## AIM
Set out every line of the listing below as a numbered list, leaving out any blank lines.

## MATERIAL SUPPLIED
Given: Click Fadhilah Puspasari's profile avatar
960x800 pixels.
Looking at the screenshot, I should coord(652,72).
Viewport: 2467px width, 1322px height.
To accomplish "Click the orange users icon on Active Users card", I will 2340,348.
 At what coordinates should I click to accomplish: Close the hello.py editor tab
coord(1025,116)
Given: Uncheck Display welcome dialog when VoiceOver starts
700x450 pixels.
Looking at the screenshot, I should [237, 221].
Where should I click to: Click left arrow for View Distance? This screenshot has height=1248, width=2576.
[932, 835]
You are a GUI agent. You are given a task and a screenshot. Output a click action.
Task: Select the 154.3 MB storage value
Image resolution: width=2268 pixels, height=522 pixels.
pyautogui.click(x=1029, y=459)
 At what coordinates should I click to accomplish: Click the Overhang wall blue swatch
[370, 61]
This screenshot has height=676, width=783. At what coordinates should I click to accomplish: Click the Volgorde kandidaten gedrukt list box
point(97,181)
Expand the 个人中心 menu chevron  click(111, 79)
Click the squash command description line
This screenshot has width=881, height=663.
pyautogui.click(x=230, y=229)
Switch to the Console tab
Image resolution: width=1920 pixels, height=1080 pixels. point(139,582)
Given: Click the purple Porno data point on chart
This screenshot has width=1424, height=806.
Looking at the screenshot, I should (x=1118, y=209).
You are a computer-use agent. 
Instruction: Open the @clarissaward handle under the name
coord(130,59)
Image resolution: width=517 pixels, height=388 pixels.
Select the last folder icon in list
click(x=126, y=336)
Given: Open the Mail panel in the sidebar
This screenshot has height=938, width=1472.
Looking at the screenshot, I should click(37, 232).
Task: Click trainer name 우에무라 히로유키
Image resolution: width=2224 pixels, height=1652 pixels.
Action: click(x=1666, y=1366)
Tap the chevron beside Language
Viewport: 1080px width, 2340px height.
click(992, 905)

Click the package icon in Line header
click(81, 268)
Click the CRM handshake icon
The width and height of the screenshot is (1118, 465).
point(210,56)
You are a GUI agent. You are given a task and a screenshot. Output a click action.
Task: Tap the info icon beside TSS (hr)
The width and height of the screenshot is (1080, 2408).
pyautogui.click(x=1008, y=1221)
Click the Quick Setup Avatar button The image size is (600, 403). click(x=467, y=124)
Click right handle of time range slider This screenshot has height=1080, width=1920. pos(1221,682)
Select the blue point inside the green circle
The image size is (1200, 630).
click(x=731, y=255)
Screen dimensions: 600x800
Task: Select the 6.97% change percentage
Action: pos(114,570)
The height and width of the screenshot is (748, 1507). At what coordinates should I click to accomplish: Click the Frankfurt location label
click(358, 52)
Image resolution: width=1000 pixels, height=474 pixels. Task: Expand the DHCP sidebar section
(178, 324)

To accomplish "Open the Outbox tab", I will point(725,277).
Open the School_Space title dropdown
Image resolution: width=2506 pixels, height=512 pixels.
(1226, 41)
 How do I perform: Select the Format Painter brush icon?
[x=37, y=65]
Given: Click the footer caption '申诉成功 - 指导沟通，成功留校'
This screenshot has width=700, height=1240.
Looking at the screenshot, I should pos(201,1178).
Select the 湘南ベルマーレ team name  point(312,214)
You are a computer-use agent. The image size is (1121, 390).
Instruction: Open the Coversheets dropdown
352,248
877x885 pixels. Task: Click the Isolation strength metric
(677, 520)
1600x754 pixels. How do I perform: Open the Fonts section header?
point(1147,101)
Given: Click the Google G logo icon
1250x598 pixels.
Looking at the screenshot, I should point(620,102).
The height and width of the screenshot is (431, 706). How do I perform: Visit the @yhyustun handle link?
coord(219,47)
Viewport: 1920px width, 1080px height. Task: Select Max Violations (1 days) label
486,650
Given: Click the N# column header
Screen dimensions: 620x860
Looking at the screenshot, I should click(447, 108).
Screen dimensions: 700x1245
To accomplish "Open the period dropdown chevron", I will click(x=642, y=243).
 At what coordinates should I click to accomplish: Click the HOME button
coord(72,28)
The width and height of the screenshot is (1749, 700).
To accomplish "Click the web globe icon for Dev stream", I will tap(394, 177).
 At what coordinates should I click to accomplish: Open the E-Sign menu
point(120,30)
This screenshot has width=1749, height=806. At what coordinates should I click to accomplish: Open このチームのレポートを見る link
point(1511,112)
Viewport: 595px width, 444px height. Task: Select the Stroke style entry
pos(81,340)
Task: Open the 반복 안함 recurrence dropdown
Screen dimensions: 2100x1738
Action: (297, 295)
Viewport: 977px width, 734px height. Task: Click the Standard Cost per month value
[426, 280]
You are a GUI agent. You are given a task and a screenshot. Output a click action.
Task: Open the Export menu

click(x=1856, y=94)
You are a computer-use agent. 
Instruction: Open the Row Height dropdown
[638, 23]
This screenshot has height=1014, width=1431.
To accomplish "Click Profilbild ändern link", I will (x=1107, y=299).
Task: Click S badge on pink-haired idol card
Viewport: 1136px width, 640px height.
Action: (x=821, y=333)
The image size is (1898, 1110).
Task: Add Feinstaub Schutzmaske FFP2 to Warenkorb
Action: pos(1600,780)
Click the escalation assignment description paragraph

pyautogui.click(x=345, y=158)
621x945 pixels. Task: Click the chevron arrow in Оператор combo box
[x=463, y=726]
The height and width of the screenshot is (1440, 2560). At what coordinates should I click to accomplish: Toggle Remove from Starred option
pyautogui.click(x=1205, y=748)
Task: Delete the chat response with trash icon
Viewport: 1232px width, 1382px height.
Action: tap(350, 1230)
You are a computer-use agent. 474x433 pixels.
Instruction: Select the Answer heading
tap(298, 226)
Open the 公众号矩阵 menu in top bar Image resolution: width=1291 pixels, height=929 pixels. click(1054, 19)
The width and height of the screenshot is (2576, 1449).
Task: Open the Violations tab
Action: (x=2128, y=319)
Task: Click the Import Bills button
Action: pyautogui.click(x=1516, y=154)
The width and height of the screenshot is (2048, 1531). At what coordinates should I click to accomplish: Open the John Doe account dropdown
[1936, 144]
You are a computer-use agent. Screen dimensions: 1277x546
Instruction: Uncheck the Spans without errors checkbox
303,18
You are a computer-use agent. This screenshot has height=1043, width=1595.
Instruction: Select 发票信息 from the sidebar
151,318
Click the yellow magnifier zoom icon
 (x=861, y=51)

## ANSWER TO THIS TASK
1. Given: Click Fadhilah Puspasari's profile avatar
2. 960x800 pixels.
3. Looking at the screenshot, I should coord(652,72).
4. Viewport: 2467px width, 1322px height.
5. To accomplish "Click the orange users icon on Active Users card", I will 2340,348.
6.  At what coordinates should I click to accomplish: Close the hello.py editor tab
7. coord(1025,116)
8. Given: Uncheck Display welcome dialog when VoiceOver starts
9. 700x450 pixels.
10. Looking at the screenshot, I should [237, 221].
11. Where should I click to: Click left arrow for View Distance? This screenshot has height=1248, width=2576.
12. [932, 835]
13. You are a GUI agent. You are given a task and a screenshot. Output a click action.
14. Task: Select the 154.3 MB storage value
15. Image resolution: width=2268 pixels, height=522 pixels.
16. pyautogui.click(x=1029, y=459)
17.  At what coordinates should I click to accomplish: Click the Overhang wall blue swatch
18. [370, 61]
19. This screenshot has height=676, width=783. At what coordinates should I click to accomplish: Click the Volgorde kandidaten gedrukt list box
20. point(97,181)
21. Expand the 个人中心 menu chevron  click(111, 79)
22. Click the squash command description line
23. This screenshot has width=881, height=663.
24. pyautogui.click(x=230, y=229)
25. Switch to the Console tab
26. Image resolution: width=1920 pixels, height=1080 pixels. point(139,582)
27. Given: Click the purple Porno data point on chart
28. This screenshot has width=1424, height=806.
29. Looking at the screenshot, I should (x=1118, y=209).
30. You are a computer-use agent. 
31. Instruction: Open the @clarissaward handle under the name
32. coord(130,59)
33. Image resolution: width=517 pixels, height=388 pixels.
34. Select the last folder icon in list
35. click(x=126, y=336)
36. Given: Open the Mail panel in the sidebar
37. This screenshot has height=938, width=1472.
38. Looking at the screenshot, I should click(37, 232).
39. Task: Click trainer name 우에무라 히로유키
40. Image resolution: width=2224 pixels, height=1652 pixels.
41. Action: click(x=1666, y=1366)
42. Tap the chevron beside Language
43. Viewport: 1080px width, 2340px height.
44. click(992, 905)
45. Click the package icon in Line header
46. click(81, 268)
47. Click the CRM handshake icon
48. The width and height of the screenshot is (1118, 465).
49. point(210,56)
50. You are a GUI agent. You are given a task and a screenshot. Output a click action.
51. Task: Tap the info icon beside TSS (hr)
52. The width and height of the screenshot is (1080, 2408).
53. pyautogui.click(x=1008, y=1221)
54. Click the Quick Setup Avatar button The image size is (600, 403). click(x=467, y=124)
55. Click right handle of time range slider This screenshot has height=1080, width=1920. pos(1221,682)
56. Select the blue point inside the green circle
57. The image size is (1200, 630).
58. click(x=731, y=255)
59. Screen dimensions: 600x800
60. Task: Select the 6.97% change percentage
61. Action: pos(114,570)
62. The height and width of the screenshot is (748, 1507). At what coordinates should I click to accomplish: Click the Frankfurt location label
63. click(358, 52)
64. Image resolution: width=1000 pixels, height=474 pixels. Task: Expand the DHCP sidebar section
65. (178, 324)
66. To accomplish "Open the Outbox tab", I will point(725,277).
67. Open the School_Space title dropdown
68. Image resolution: width=2506 pixels, height=512 pixels.
69. (1226, 41)
70.  How do I perform: Select the Format Painter brush icon?
71. [x=37, y=65]
72. Given: Click the footer caption '申诉成功 - 指导沟通，成功留校'
73. This screenshot has width=700, height=1240.
74. Looking at the screenshot, I should pos(201,1178).
75. Select the 湘南ベルマーレ team name  point(312,214)
76. You are a computer-use agent. The image size is (1121, 390).
77. Instruction: Open the Coversheets dropdown
78. 352,248
79. 877x885 pixels. Task: Click the Isolation strength metric
80. (677, 520)
81. 1600x754 pixels. How do I perform: Open the Fonts section header?
82. point(1147,101)
83. Given: Click the Google G logo icon
84. 1250x598 pixels.
85. Looking at the screenshot, I should point(620,102).
86. The height and width of the screenshot is (431, 706). How do I perform: Visit the @yhyustun handle link?
87. coord(219,47)
88. Viewport: 1920px width, 1080px height. Task: Select Max Violations (1 days) label
89. 486,650
90. Given: Click the N# column header
91. Screen dimensions: 620x860
92. Looking at the screenshot, I should click(447, 108).
93. Screen dimensions: 700x1245
94. To accomplish "Open the period dropdown chevron", I will click(x=642, y=243).
95.  At what coordinates should I click to accomplish: Click the HOME button
96. coord(72,28)
97. The width and height of the screenshot is (1749, 700).
98. To accomplish "Click the web globe icon for Dev stream", I will tap(394, 177).
99.  At what coordinates should I click to accomplish: Open the E-Sign menu
100. point(120,30)
101. This screenshot has width=1749, height=806. At what coordinates should I click to accomplish: Open このチームのレポートを見る link
102. point(1511,112)
103. Viewport: 595px width, 444px height. Task: Select the Stroke style entry
104. pos(81,340)
105. Task: Open the 반복 안함 recurrence dropdown
106. Screen dimensions: 2100x1738
107. Action: (297, 295)
108. Viewport: 977px width, 734px height. Task: Click the Standard Cost per month value
109. [426, 280]
110. You are a GUI agent. You are given a task and a screenshot. Output a click action.
111. Task: Open the Export menu
112. click(x=1856, y=94)
113. You are a computer-use agent. 
114. Instruction: Open the Row Height dropdown
115. [638, 23]
116. This screenshot has height=1014, width=1431.
117. To accomplish "Click Profilbild ändern link", I will (x=1107, y=299).
118. Task: Click S badge on pink-haired idol card
119. Viewport: 1136px width, 640px height.
120. Action: (x=821, y=333)
121. The image size is (1898, 1110).
122. Task: Add Feinstaub Schutzmaske FFP2 to Warenkorb
123. Action: pos(1600,780)
124. Click the escalation assignment description paragraph
125. pyautogui.click(x=345, y=158)
126. 621x945 pixels. Task: Click the chevron arrow in Оператор combo box
127. [x=463, y=726]
128. The height and width of the screenshot is (1440, 2560). At what coordinates should I click to accomplish: Toggle Remove from Starred option
129. pyautogui.click(x=1205, y=748)
130. Task: Delete the chat response with trash icon
131. Viewport: 1232px width, 1382px height.
132. Action: tap(350, 1230)
133. You are a computer-use agent. 474x433 pixels.
134. Instruction: Select the Answer heading
135. tap(298, 226)
136. Open the 公众号矩阵 menu in top bar Image resolution: width=1291 pixels, height=929 pixels. click(1054, 19)
137. The width and height of the screenshot is (2576, 1449).
138. Task: Open the Violations tab
139. Action: (x=2128, y=319)
140. Task: Click the Import Bills button
141. Action: pyautogui.click(x=1516, y=154)
142. The width and height of the screenshot is (2048, 1531). At what coordinates should I click to accomplish: Open the John Doe account dropdown
143. [1936, 144]
144. You are a computer-use agent. Screen dimensions: 1277x546
145. Instruction: Uncheck the Spans without errors checkbox
146. 303,18
147. You are a computer-use agent. This screenshot has height=1043, width=1595.
148. Instruction: Select 发票信息 from the sidebar
149. 151,318
150. Click the yellow magnifier zoom icon
151.  (x=861, y=51)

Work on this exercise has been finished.